═════ Dataset records ═════
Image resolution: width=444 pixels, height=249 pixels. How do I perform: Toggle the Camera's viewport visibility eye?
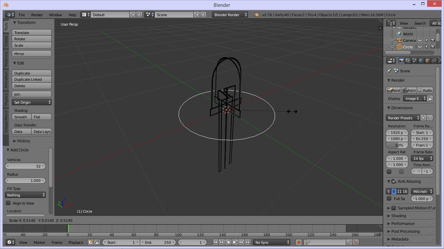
═════
═════ Dataset records ═════
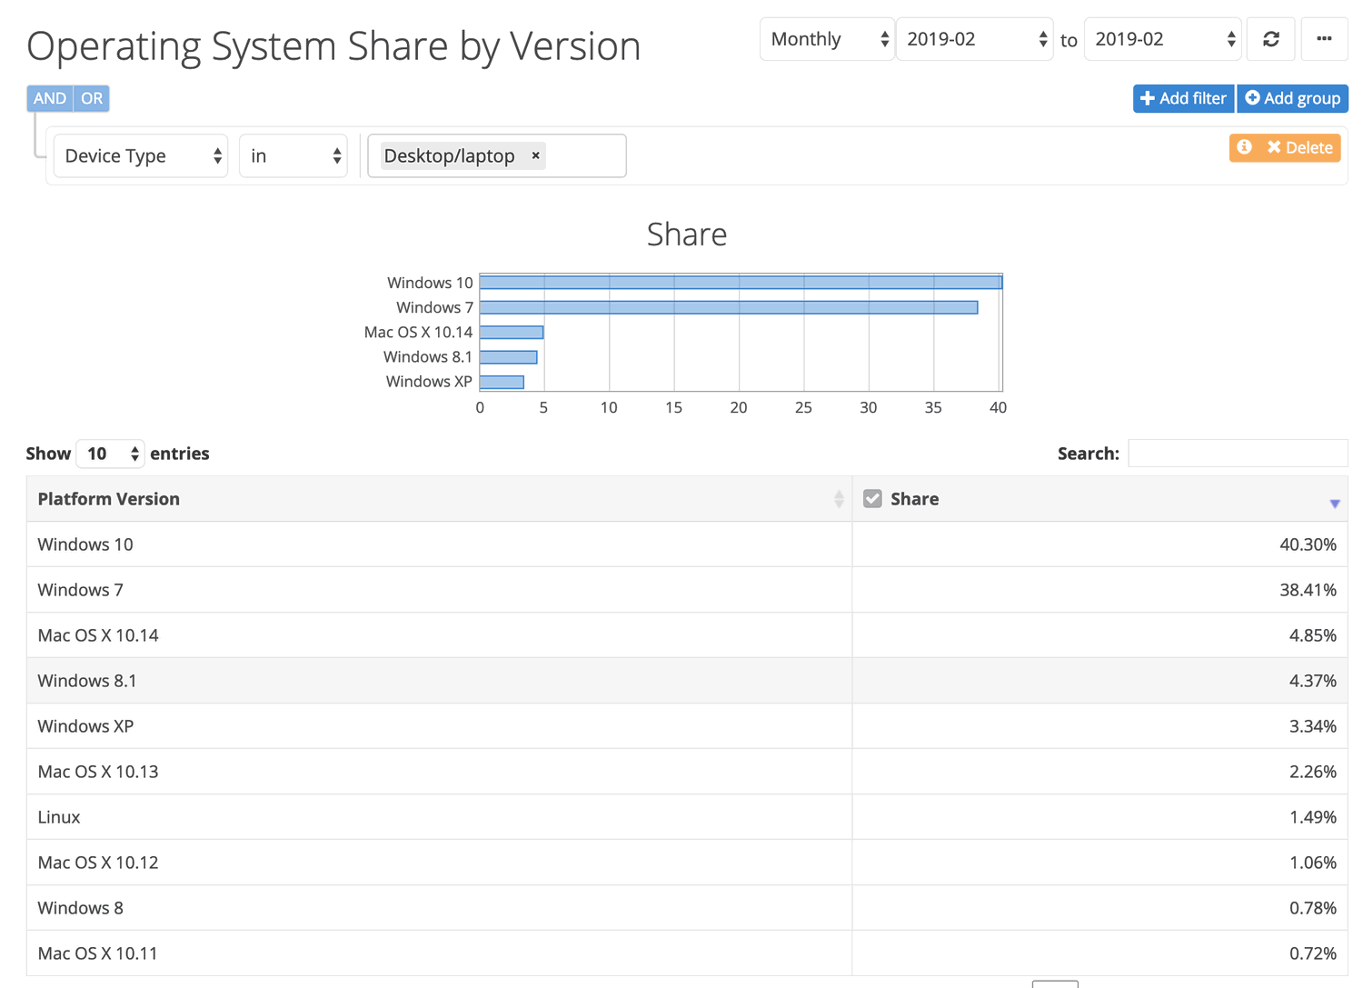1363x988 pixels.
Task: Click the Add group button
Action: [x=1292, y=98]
═════
═════ Dataset records ═════
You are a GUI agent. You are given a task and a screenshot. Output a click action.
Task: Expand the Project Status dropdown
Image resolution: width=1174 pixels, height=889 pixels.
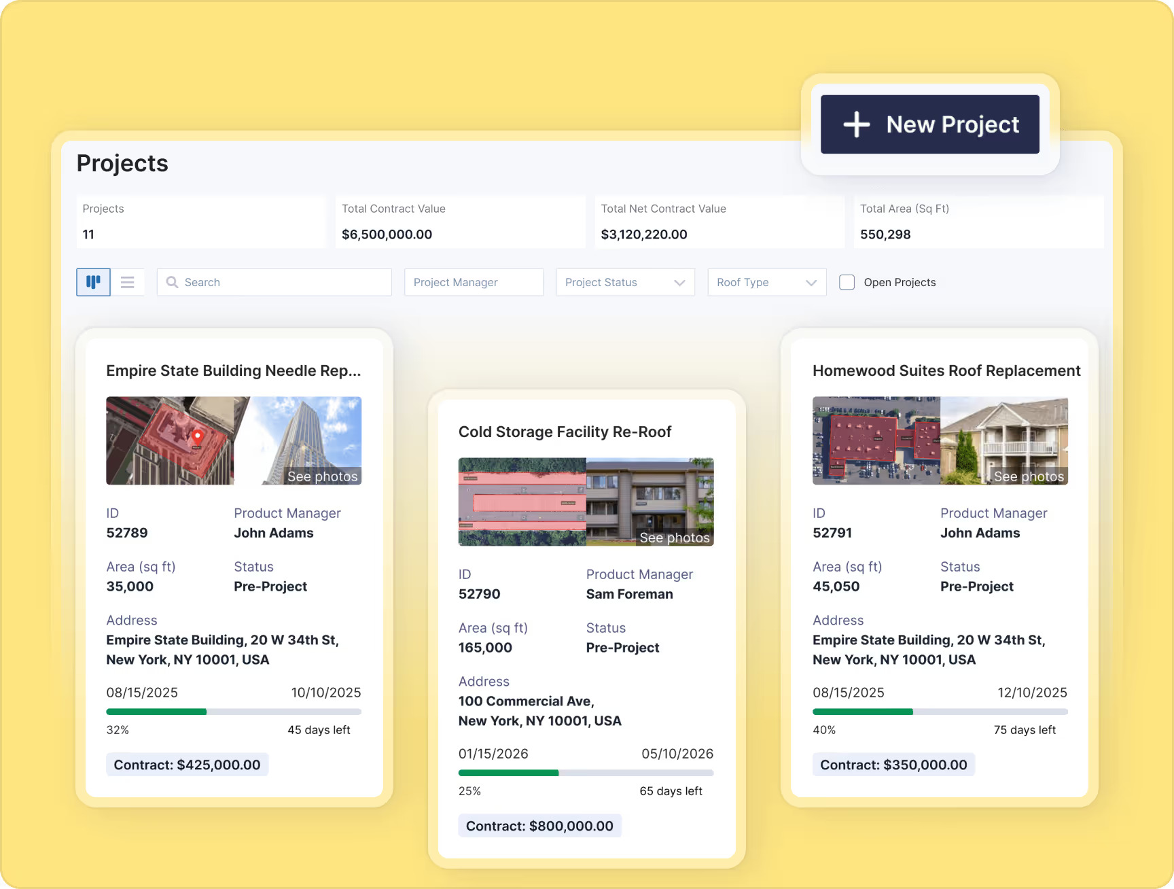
═════
Brief:
Put the lines of the records above into a numbered list, starting with the line that contains "You are a GUI" and going on through the line that contains "Image resolution: width=1174", both included. Leave out any blank lines.

Result:
1. You are a GUI agent. You are given a task and a screenshot. Output a click action.
2. Task: Expand the Project Status dropdown
3. Image resolution: width=1174 pixels, height=889 pixels.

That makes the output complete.